▶ _Entries_:

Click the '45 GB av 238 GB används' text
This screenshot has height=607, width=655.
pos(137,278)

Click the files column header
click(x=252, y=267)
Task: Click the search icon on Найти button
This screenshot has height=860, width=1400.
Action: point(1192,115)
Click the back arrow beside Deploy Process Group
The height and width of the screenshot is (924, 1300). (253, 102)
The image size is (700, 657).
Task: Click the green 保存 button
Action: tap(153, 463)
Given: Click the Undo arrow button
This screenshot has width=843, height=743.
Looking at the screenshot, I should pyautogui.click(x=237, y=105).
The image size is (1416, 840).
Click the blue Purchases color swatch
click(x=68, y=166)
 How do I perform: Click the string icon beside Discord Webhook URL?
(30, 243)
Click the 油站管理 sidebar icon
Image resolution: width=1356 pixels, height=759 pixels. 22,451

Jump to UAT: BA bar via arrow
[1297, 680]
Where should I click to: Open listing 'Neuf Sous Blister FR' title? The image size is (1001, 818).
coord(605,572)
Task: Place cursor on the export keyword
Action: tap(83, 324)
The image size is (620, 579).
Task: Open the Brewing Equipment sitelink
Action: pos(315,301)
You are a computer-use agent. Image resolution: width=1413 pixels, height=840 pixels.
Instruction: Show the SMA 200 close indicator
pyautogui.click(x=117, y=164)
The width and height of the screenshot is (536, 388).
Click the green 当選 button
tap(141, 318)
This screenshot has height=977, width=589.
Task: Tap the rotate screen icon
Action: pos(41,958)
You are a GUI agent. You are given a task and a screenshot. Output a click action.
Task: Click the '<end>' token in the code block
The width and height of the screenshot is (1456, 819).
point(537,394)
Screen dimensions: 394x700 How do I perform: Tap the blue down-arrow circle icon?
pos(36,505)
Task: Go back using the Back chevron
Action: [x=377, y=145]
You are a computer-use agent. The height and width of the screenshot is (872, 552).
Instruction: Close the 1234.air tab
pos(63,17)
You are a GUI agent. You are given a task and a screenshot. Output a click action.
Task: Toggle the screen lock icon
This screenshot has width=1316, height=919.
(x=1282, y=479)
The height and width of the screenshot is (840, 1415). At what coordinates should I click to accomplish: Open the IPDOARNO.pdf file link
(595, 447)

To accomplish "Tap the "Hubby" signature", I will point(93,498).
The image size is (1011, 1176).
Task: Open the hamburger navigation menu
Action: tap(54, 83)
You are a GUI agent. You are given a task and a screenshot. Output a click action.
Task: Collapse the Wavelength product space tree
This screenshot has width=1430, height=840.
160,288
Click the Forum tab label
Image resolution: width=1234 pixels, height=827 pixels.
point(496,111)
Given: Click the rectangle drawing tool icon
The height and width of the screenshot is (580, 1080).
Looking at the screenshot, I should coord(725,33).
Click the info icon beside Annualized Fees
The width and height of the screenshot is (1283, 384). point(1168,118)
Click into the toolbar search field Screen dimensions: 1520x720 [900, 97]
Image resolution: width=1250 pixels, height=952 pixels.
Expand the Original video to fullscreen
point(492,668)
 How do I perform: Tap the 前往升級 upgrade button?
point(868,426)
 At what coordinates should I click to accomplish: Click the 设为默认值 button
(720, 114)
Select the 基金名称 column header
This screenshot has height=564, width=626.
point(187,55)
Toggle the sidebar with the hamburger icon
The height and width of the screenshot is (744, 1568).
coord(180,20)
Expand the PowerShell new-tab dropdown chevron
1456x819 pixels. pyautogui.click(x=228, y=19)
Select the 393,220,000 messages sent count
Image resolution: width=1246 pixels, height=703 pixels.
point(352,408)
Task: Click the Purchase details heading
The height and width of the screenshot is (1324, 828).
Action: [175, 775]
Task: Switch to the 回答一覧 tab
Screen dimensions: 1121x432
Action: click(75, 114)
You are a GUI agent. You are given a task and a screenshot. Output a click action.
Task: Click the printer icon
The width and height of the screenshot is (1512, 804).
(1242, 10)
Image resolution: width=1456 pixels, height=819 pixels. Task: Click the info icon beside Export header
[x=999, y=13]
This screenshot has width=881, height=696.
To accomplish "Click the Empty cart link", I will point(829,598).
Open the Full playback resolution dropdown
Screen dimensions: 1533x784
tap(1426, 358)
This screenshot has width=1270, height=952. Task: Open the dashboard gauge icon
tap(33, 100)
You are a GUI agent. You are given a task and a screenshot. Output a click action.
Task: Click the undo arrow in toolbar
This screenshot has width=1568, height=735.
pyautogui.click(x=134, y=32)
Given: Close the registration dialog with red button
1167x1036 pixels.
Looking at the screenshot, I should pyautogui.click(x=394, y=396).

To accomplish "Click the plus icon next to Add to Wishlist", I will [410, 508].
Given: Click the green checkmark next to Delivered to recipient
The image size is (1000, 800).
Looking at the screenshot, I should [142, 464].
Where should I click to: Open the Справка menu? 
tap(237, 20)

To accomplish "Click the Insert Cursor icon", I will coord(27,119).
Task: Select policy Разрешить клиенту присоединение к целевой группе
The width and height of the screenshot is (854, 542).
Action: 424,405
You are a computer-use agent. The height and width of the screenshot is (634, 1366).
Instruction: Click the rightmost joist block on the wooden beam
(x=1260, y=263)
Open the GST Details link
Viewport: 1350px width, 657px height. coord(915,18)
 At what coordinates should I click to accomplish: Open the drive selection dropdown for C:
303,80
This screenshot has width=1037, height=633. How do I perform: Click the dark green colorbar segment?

▶ _Task brief_:
Can you echo the material above, from its first line down to the line with "[1297, 680]", keeping both of those lines and copying each one word for word?

▶ _Solution for this exercise_:
Click the '45 GB av 238 GB används' text
This screenshot has height=607, width=655.
pos(137,278)

Click the files column header
click(x=252, y=267)
Task: Click the search icon on Найти button
This screenshot has height=860, width=1400.
Action: point(1192,115)
Click the back arrow beside Deploy Process Group
The height and width of the screenshot is (924, 1300). (253, 102)
The image size is (700, 657).
Task: Click the green 保存 button
Action: tap(153, 463)
Given: Click the Undo arrow button
This screenshot has width=843, height=743.
Looking at the screenshot, I should pyautogui.click(x=237, y=105).
The image size is (1416, 840).
Click the blue Purchases color swatch
click(x=68, y=166)
 How do I perform: Click the string icon beside Discord Webhook URL?
(30, 243)
Click the 油站管理 sidebar icon
Image resolution: width=1356 pixels, height=759 pixels. 22,451

Jump to UAT: BA bar via arrow
[1297, 680]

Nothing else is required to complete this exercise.